▶ _Activity_:
Continue the text about the Alamo Christian Foundation, picking up after its last sentence.

▶ _Text segment_:
· · ·
The Alamo Christian Foundation was an American cult founded in 1969 by Christian evangelist Tony Alamo and one of his wives, Susan Alamo. Susan Alamo died in April 1982. After years of legal troubles during which he was accused of engaging in abusive behavior against his followers, Alamo was convicted of ten child rape offenses in 2009. He remained in prison until his death in May 2017.

Founders
Tony Alamo (1934–2017) was born Bernie Lazar Hoffman to a Jewish family. In the 1960s, he worked in Hollywood as a pop singer under the names Mark Hoffman and Marcus Abad. Also he owned the Little Mark, Alamo, and Talamo Records record labels.

Susan Alamo (1925–1982) was born Edith Opal Horn in Alma, Arkansas. Twice married and with a daughter, she came to Hollywood and attempted to become an actress. Converting from Judaism to Christianity, she became an itinerant evangelist before she met Hoffman.

After divorcing their respective spouses, Horn and Hoffman married in a 1966 Las Vegas ceremony, legally changing their names to Tony Alamo and Susan Alamo.

History

Early years
Tony and Susan Alamo founded the Alamo Christian Foundation in 1969 in Hollywood, California. The church became the subject of controversy and as a result, it was frequently criticized for its manner of evangelization, which often involved young members of the congregation walking on the streets of Hollywood, inviting people to convert to Christianity and taking them to the church for evening services in Agua Dulce – roughly an hour away – for a meeting and a meal. Many of these individuals chose to stay on to become Bible students and lay ministers.

In 1976, the church relocated to Dyer, Arkansas, where Susan had grown up. There the church grew to several hundred members and it also established printing facilities, a school, and a tabernacle. It also operated a drug rehabilitation facility, and those who were involved in the church developed several businesses in the Alma area. As the church expanded, it established other churches in Nashville, Chicago, Brooklyn, and Miami Beach. Among the businesses which Alamo started was decorating denim jackets and airbrushing them with bright, colorful designs. Many Hollywood celebrities were seen wearing them, including Michael Jackson, who wore a modified leather Alamo jacket on the cover of his album Bad. The church's projects included Nashville's largest country and western clothing store.

The church published religious tracts and distributed tapes of sermons by the Alamos. With the assistance of some church members, the Alamos produced records and tapes. They launched a national television ministry in the 1970s.

Death of Susan Alamo
Seventeen days before her 57th birthday, Susan Alamo died of breast cancer on 8 April 1982 in Tulsa, Oklahoma, at the City of Faith hospital. In the reported belief that she would rise from the dead, her embalmed body was kept on display for six months, before it was entombed in a heart-shaped marble mausoleum on church property.

In 1991 the federal government confiscated the property, finding when its agents arrived that Susan's body had been removed. Her estranged daughter, Christhiaon Coie, brought a suit against Tony for stealing the body, and her stepfather obtained a court order requiring the body to be returned.

Tax problems and criminal proceedings
In 1982, the same year that Susan Alamo died, the foundation was discontinued and replaced by the newly incorporated Music Square Church (MSC).  MSC was granted 501c tax-exempt status in 1981, but this was retroactively revoked by the IRS on April 5, 1996.
· · ·
▶ _Records shown_:
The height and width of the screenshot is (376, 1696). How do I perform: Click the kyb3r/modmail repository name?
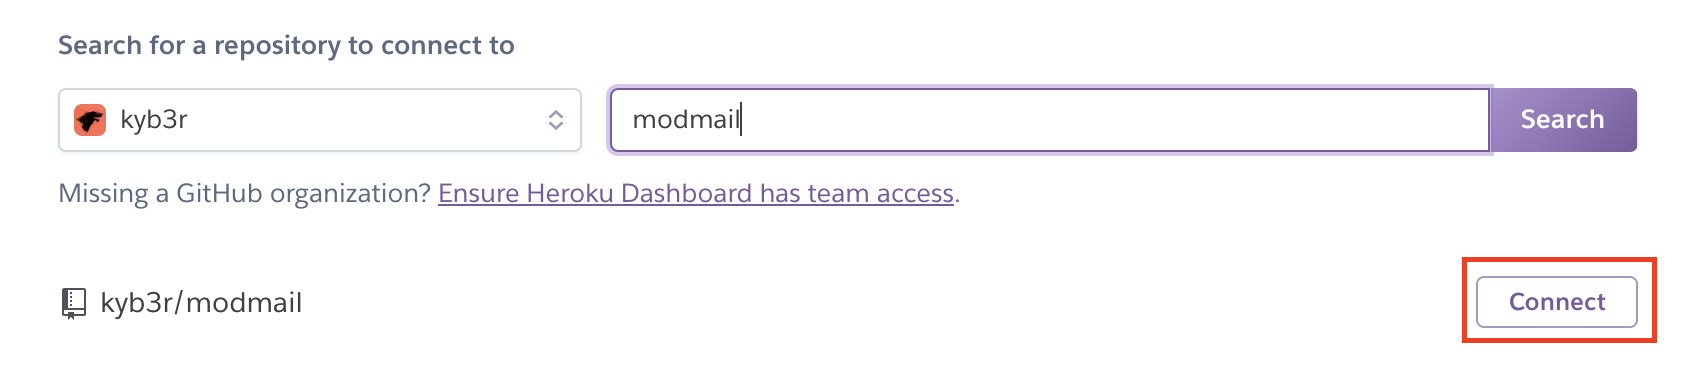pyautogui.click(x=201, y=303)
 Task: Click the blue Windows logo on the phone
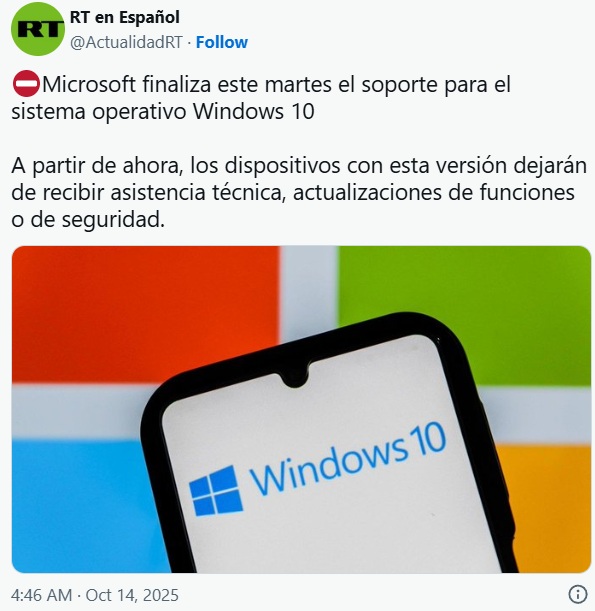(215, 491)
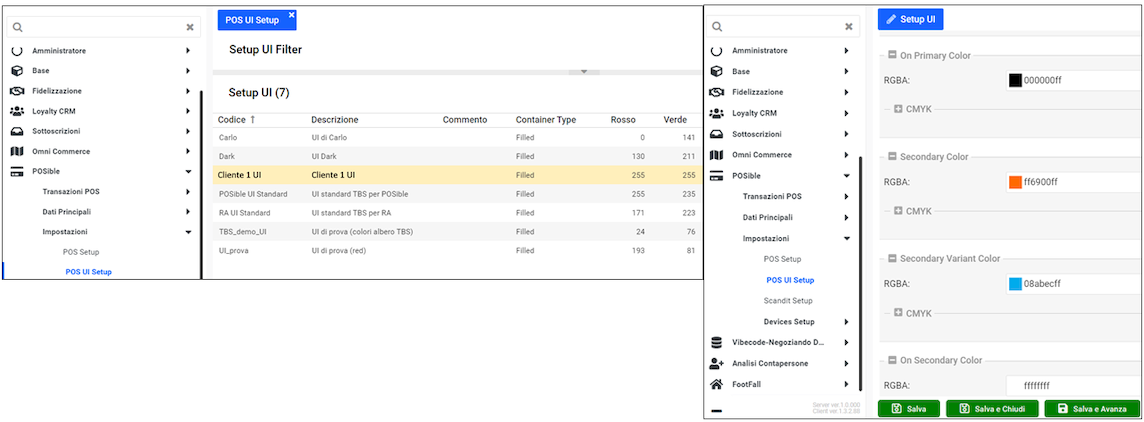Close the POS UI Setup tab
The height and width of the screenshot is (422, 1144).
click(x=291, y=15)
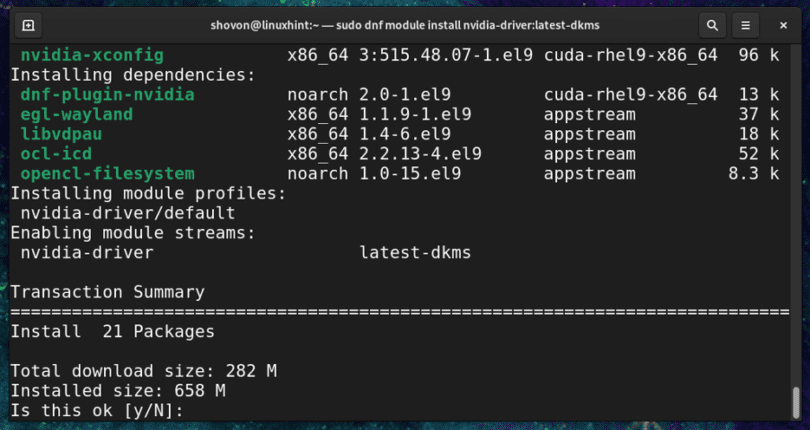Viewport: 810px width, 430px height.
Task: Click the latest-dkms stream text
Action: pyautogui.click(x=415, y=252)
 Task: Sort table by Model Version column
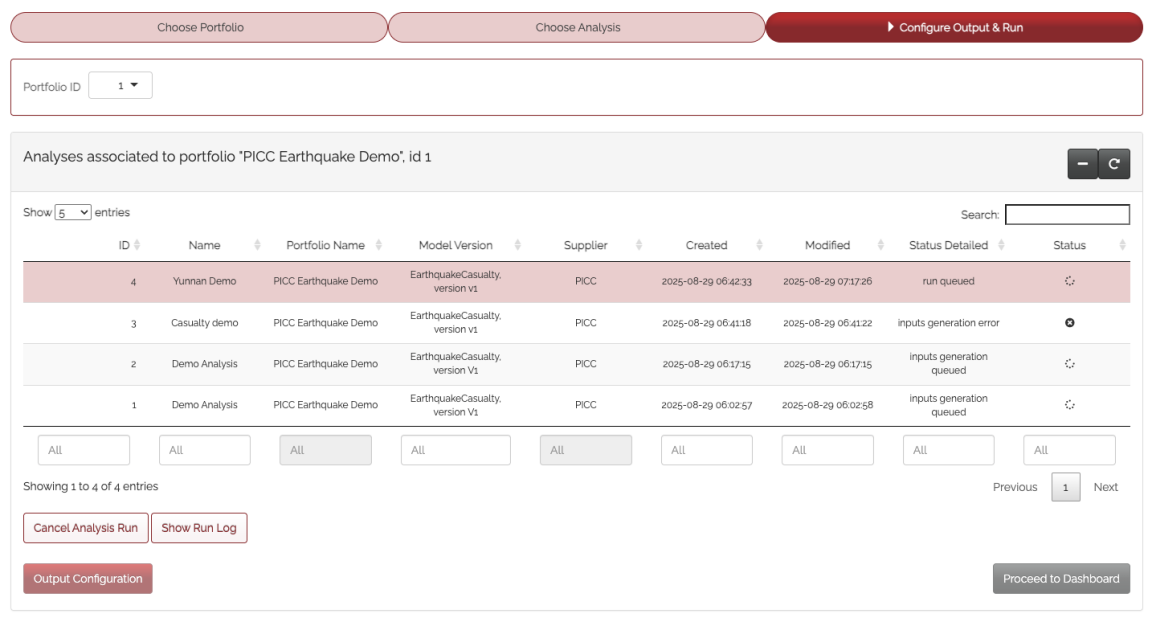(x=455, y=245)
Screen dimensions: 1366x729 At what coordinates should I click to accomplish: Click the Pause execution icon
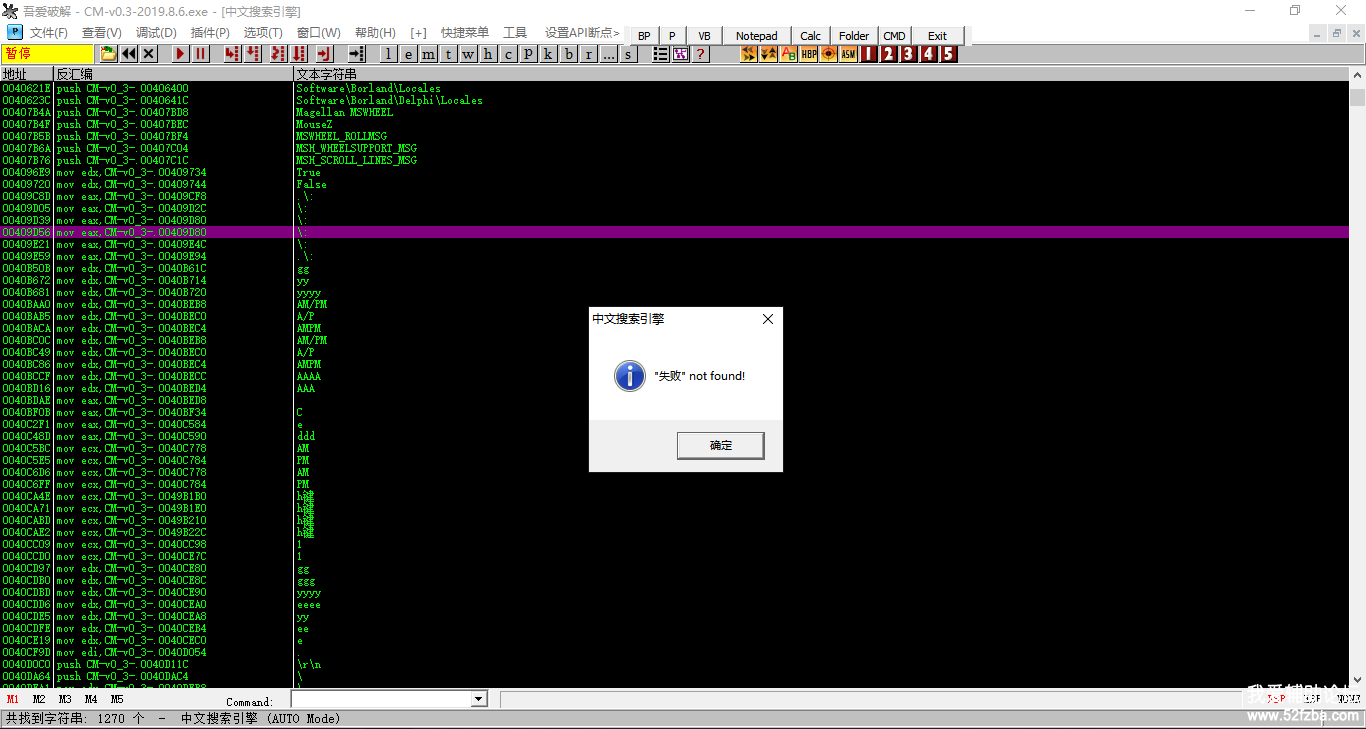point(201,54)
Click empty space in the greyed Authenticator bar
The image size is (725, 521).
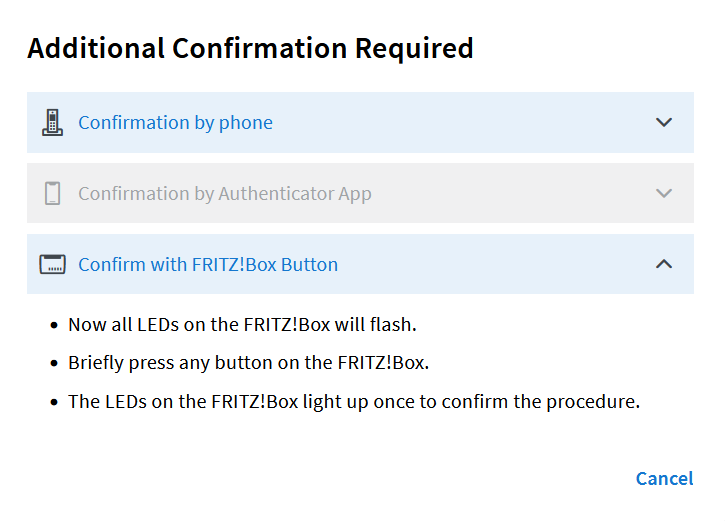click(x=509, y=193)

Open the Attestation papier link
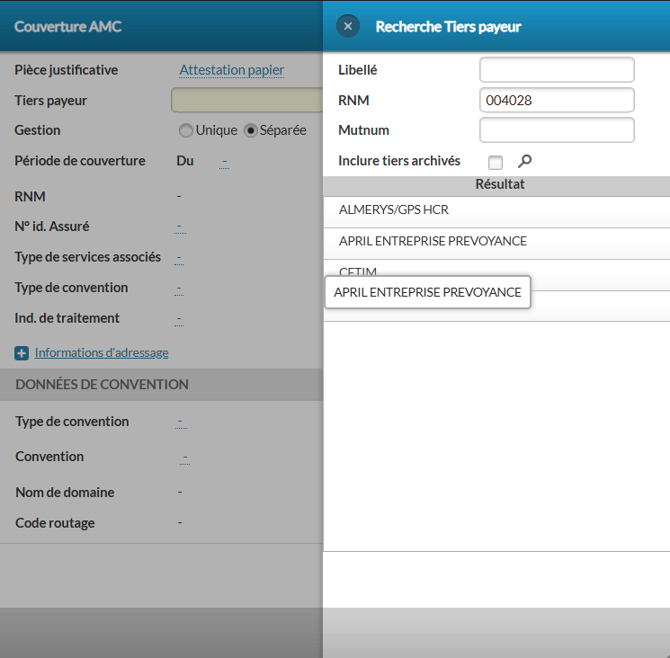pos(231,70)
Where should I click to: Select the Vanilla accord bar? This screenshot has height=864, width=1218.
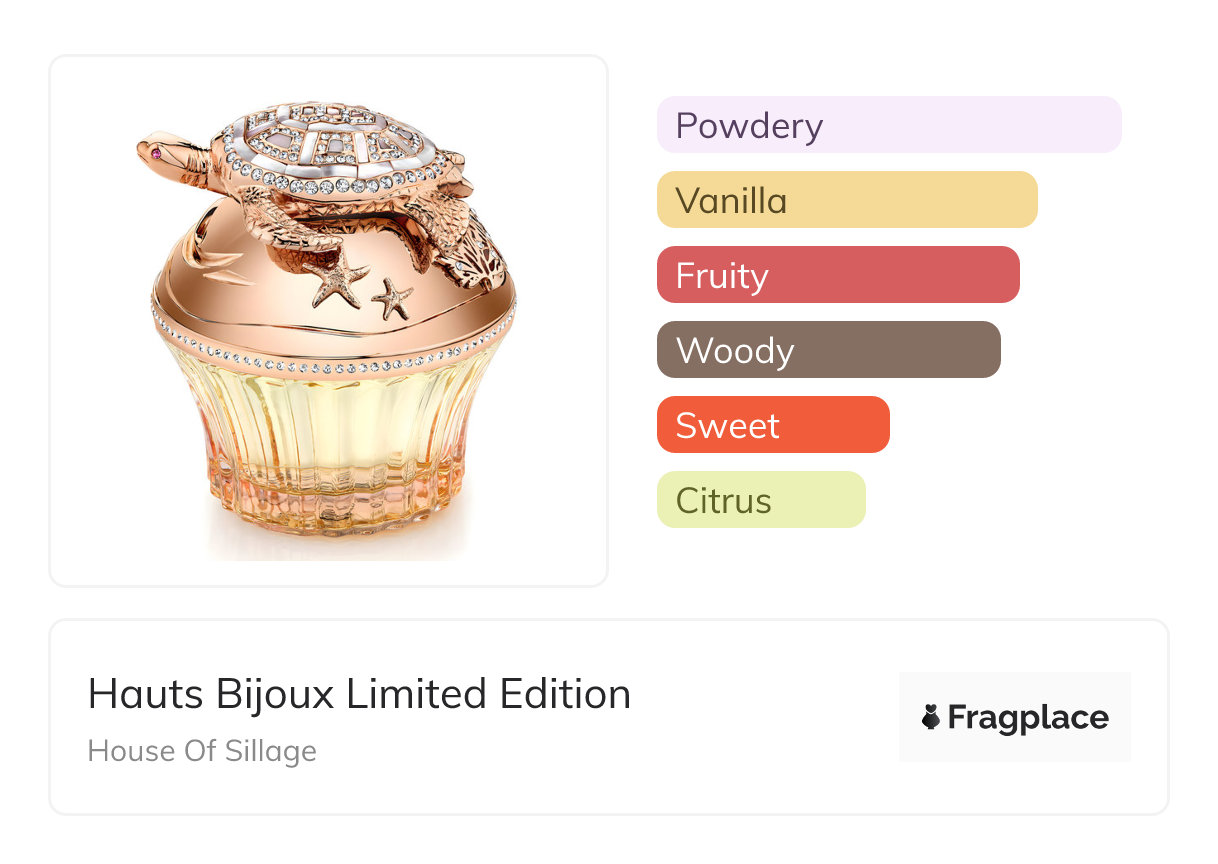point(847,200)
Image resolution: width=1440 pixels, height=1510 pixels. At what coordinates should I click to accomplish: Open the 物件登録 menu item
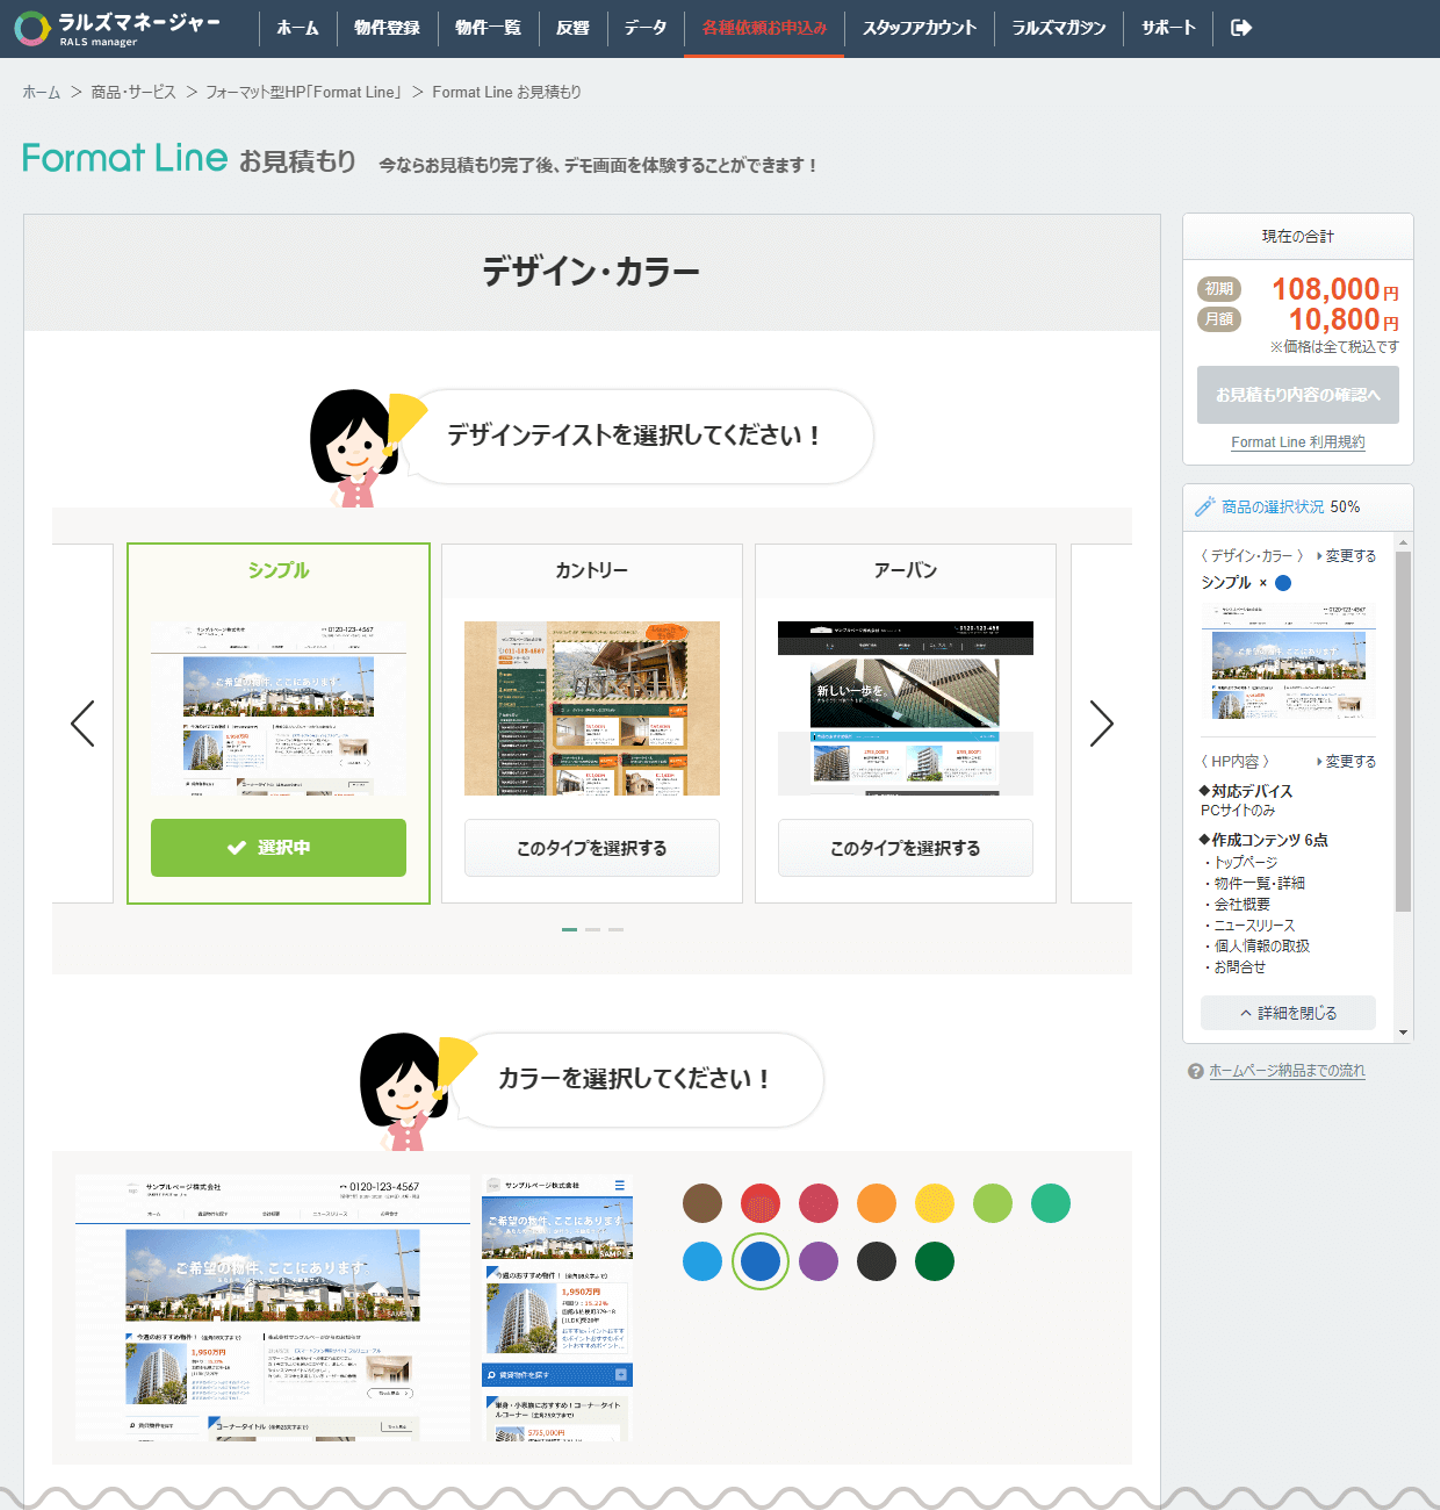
· · ·
▶ _Task result_:
The IRS Commissioner found that "MSC was so closely operated and controlled by and for the benefit of Tony Alamo that it enjoyed no substantive independent existence; that MSC was formed and operated by Tony Alamo for the principal purpose of willfully attempting to defeat or evade federal income tax; and that MSC was inseparable from Tony Alamo, and failed to operate for exclusively charitable purposes." MSC sued and lost in the United States Court of Federal Claims. It lost on appeal to the United States Court of Appeals in 1999.

Tony Alamo was arrested numerous times, beginning with an illegal weapons possession charge in 1966 for which he served time before he married Edith Opal Horn, and culminating in his 2009 conviction on ten counts of transporting minors as young as 9 years old across state lines for sex.
A judge granted Alamo the maximum sentence for his crimes,175 years in prison. 

In June 2013, the federal government filed forfeiture and collection actions in federal court on 27 properties which were owned by members of Tony Alamo Christian Ministries, in an attempt to collect $2.5 million in restitution that Alamo was ordered to pay to his victims. The U.S. Attorney's Office argued that the owners were "owners in name only" because the properties were still under Alamo's control.

Death of Tony Alamo
Alamo died on May 2, 2017, while he was in custody at the Federal Medical Center, Butner in Butner, North Carolina.  He was 82 years old. The Alamo Ministries posted a notice of his death on its website's homepage, but it has not posted a notice of succession nor has it stated what its future plans are.

Beliefs and practices
The church was Protestant and Pentecostal in nature and it was frequently referred to as a sect of the Jesus movement. It was also extremely anti-Catholic, it only accepted the King James Version of the Bible, and its members adhered to a moral code which condemned and forbade the use of drugs, homosexuality, adultery, birth control, and abortion. Individuals who sought to join the church and become involved in its rehabilitation program took a vow of poverty and agreed to turn all of their money and property over to the church. In return, their own needs would be met and their children would receive basic education through high school.

In popular culture
In 2016, award-winning playwright Ernest Kearney produced his one-man show My Alamo War for the Hollywood Fringe Festival in Los Angeles, California.  The show recounted his four-year struggle against the Alamo church on the streets of Hollywood.  His efforts succeeded in having the high-end jackets designed by Tony Alamo and manufactured by unpaid cult members removed from a majority of the clothing stores which were located on Hollywood Boulevard and they also succeeded in bringing the abuses of the cult to the attention of the local media.  The show was given the Fringe's Encore Producer Award.
In 2019, the American television channel Sundance TV broadcast the four-part miniseries Ministry of Evil: The Twisted Cult of Tony Alamo, based on the lives of Tony and Susan Alamo. The miniseries describes their founding and running of the Tony and Susan Alamo Christian Foundation – which the program characterizes as a "cult" – through which the Alamos became rich by exploiting their followers who truly believed in them. The program also charges Tony Alamo with being a child abuser, a polygamist and a pedophile. The documentary series also features archival footage, including Tony Alamo's videotaped deposition, as well as interviews with former members of the cult and the FBI agent who brought Alamo down.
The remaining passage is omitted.